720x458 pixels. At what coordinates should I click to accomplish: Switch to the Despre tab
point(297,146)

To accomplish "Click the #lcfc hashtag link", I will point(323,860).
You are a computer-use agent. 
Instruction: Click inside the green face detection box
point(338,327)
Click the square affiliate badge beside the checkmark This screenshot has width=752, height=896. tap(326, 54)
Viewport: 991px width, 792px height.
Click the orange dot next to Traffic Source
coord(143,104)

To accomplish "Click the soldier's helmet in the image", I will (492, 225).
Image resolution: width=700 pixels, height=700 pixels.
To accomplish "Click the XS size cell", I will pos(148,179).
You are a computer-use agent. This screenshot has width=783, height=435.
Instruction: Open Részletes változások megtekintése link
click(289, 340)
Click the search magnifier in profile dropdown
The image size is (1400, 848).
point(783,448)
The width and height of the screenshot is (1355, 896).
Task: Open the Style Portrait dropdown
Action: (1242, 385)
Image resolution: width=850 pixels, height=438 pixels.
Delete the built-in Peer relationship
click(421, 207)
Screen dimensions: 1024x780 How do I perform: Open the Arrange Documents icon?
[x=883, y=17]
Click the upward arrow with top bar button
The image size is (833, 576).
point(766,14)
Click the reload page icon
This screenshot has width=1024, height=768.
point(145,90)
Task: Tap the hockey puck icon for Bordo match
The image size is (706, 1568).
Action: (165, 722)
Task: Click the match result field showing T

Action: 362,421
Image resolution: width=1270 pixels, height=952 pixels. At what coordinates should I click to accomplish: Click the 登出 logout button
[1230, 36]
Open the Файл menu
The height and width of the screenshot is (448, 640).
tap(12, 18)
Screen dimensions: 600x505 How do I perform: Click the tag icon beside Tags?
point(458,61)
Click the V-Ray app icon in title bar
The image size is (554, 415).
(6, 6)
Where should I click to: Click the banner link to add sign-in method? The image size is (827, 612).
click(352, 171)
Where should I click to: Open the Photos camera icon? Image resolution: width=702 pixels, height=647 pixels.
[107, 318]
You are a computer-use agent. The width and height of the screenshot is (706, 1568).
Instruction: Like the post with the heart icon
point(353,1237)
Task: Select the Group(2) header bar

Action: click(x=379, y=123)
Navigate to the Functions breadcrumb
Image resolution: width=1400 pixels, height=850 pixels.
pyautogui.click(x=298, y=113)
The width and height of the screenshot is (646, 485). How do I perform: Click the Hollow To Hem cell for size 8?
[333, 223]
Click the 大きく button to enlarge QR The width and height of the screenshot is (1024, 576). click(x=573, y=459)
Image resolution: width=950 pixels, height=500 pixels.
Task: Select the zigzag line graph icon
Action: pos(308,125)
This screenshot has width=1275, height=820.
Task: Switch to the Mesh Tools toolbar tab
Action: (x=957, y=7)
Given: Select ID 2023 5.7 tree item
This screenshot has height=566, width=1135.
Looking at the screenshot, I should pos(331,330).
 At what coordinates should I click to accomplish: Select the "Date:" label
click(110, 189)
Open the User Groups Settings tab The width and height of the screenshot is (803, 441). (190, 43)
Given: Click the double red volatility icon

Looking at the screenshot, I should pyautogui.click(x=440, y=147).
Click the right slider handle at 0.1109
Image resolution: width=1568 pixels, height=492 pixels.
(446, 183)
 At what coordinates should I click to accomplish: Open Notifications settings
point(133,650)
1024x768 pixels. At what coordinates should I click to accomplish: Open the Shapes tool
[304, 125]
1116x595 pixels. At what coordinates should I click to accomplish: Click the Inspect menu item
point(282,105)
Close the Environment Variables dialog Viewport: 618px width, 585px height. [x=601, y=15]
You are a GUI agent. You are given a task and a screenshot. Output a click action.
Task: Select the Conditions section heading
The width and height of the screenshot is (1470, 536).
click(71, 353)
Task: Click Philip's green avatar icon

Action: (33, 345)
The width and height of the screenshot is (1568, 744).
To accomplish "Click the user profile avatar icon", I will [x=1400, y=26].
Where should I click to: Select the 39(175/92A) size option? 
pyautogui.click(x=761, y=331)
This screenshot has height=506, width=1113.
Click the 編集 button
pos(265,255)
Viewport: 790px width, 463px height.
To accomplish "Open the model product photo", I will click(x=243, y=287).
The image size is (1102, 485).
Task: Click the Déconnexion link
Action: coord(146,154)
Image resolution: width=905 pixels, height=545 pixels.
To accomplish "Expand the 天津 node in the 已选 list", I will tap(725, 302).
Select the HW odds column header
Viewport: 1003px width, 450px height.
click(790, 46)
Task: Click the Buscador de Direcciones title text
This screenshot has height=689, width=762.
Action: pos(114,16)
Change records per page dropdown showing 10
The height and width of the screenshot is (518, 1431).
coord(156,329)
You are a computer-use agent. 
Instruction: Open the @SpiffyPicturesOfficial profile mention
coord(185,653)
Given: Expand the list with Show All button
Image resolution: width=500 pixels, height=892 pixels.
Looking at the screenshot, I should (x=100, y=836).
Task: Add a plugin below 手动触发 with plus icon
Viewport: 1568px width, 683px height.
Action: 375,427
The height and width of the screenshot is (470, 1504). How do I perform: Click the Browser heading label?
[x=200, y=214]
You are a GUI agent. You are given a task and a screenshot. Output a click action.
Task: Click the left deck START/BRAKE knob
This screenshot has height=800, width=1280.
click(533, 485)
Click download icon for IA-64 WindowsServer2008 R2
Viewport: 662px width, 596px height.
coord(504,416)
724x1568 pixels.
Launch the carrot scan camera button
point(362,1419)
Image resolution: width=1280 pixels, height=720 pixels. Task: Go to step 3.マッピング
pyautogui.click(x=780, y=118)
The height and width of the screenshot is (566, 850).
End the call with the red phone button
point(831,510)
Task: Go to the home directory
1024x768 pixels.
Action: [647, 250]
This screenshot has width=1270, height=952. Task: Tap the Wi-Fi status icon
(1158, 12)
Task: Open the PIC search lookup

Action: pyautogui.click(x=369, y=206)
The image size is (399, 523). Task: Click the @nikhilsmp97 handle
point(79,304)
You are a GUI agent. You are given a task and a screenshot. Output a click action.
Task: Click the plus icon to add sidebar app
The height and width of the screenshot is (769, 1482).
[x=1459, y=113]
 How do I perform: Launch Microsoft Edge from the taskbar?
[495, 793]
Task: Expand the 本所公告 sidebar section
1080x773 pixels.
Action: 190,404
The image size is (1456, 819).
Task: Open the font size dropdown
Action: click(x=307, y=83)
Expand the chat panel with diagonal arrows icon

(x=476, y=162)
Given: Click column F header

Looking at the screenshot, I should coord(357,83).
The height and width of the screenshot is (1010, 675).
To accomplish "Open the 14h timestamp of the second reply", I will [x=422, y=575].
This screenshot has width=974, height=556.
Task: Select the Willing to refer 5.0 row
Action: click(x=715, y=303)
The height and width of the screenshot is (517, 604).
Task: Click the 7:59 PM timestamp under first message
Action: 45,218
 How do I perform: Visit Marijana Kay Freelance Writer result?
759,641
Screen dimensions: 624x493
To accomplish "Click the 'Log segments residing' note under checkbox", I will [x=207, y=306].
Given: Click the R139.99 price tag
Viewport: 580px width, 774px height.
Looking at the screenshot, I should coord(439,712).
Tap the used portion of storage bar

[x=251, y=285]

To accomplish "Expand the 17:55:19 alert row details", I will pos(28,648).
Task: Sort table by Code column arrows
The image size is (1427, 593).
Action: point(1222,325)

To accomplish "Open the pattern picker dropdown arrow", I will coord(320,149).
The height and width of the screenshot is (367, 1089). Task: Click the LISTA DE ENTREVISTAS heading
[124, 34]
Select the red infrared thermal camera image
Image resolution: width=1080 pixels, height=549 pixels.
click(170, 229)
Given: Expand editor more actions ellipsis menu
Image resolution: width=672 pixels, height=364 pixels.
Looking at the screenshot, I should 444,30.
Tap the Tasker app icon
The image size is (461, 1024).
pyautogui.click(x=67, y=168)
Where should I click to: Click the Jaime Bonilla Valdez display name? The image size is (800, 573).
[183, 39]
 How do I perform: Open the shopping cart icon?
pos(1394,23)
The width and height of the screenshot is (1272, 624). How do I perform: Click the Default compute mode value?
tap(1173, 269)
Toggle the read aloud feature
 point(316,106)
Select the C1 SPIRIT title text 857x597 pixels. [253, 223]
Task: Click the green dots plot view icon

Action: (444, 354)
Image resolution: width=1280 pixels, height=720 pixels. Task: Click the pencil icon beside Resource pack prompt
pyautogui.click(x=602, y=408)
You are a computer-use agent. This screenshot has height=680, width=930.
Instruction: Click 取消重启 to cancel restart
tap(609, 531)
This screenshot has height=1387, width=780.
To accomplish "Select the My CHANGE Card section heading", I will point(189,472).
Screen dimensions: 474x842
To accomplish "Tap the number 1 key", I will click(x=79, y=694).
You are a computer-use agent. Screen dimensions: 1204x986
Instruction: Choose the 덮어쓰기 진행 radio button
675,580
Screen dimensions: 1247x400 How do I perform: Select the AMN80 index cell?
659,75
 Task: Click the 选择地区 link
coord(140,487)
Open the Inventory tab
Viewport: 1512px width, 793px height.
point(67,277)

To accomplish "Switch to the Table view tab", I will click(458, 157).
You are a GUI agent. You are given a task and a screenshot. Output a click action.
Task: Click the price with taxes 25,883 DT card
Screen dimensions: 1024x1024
-=-=-
● **What to produce**:
Retype, in the same exact form, the lines of the material above from the line holding "Image resolution: width=672" through the line holding "has height=680, width=930.".

● **Exercise solution**:
Image resolution: width=672 pixels, height=364 pixels.
Looking at the screenshot, I should 444,30.
Tap the Tasker app icon
The image size is (461, 1024).
pyautogui.click(x=67, y=168)
Where should I click to: Click the Jaime Bonilla Valdez display name? The image size is (800, 573).
[183, 39]
 How do I perform: Open the shopping cart icon?
pos(1394,23)
The width and height of the screenshot is (1272, 624). How do I perform: Click the Default compute mode value?
tap(1173, 269)
Toggle the read aloud feature
 point(316,106)
Select the C1 SPIRIT title text 857x597 pixels. [253, 223]
Task: Click the green dots plot view icon

Action: (444, 354)
Image resolution: width=1280 pixels, height=720 pixels. Task: Click the pencil icon beside Resource pack prompt
pyautogui.click(x=602, y=408)
You are a computer-use agent. This screenshot has height=680, width=930.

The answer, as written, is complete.